§ **Quoted text**:
Morrisville exemplifies how the right policies and infrastructure projects can help municipalities land a piece of the meteoric rise of the life sciences sector. The booming industry, high on funding and short on space, is fueling record levels of development and conversions and new campuses, with an estimated 24M SF of demand across the nation, per CBRE.

A critical factor determining where that demand will land is the speed at which developments can deliver, but in cities and towns across the country getting inbound interest from developers and new opportunities, local planning and zoning rules are a major hurdle to overcome.

“Frankly, a lot of zoning codes never anticipated someone converting a shopping center into a lab,” Association of University Research Parks CEO Brian Darmody said.

Lab development requires a complex array of approvals and often atypical building dimensions and requirements, such as higher ceilings and more complex HVAC systems, making it an inherently costly and risky venture. Local building and zoning codes, which often restrict or severely limit where these projects can go, and local governments, which lack the experience and expertise to quickly approve labs, can add impediments and delay, which dissuade developers looking to bring space to market as soon as possible.

§ **Dataset content**:
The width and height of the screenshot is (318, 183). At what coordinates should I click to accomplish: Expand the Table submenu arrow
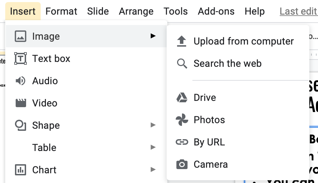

§ **Objectives**:
1. In the text on life sciences lab development and zoning, which building requirements make lab projects costly and risky?
2. Write the next part of the text on life sciences lab development and zoning, picking up after its last sentence.

§ **Answers to the exercises**:
1. Lab projects often need higher ceilings and more complex HVAC systems.

2.
Even regions with booming life sciences development feel the pressure to accelerate the approval process or lose out on opportunities. In Montgomery County, Maryland, one of the nation’s busier markets for lab development, a newly announced ordinance would cut down development time for new life sciences projects from 330 to 120 days, a critical tool in meeting demand and courting more development.

Jeff Sheehan has been developing in Morrisville for more than 20 years, and is a partner on the $1B Spark LS project with Starwood Capital Group, has seen the demand for area lab space grow in real time. His firm, Trinity Capital, had owned some of the land that would become Spark as far back as 2006, but only recently did the demand and opportunity for developing a significant life sciences campus present itself.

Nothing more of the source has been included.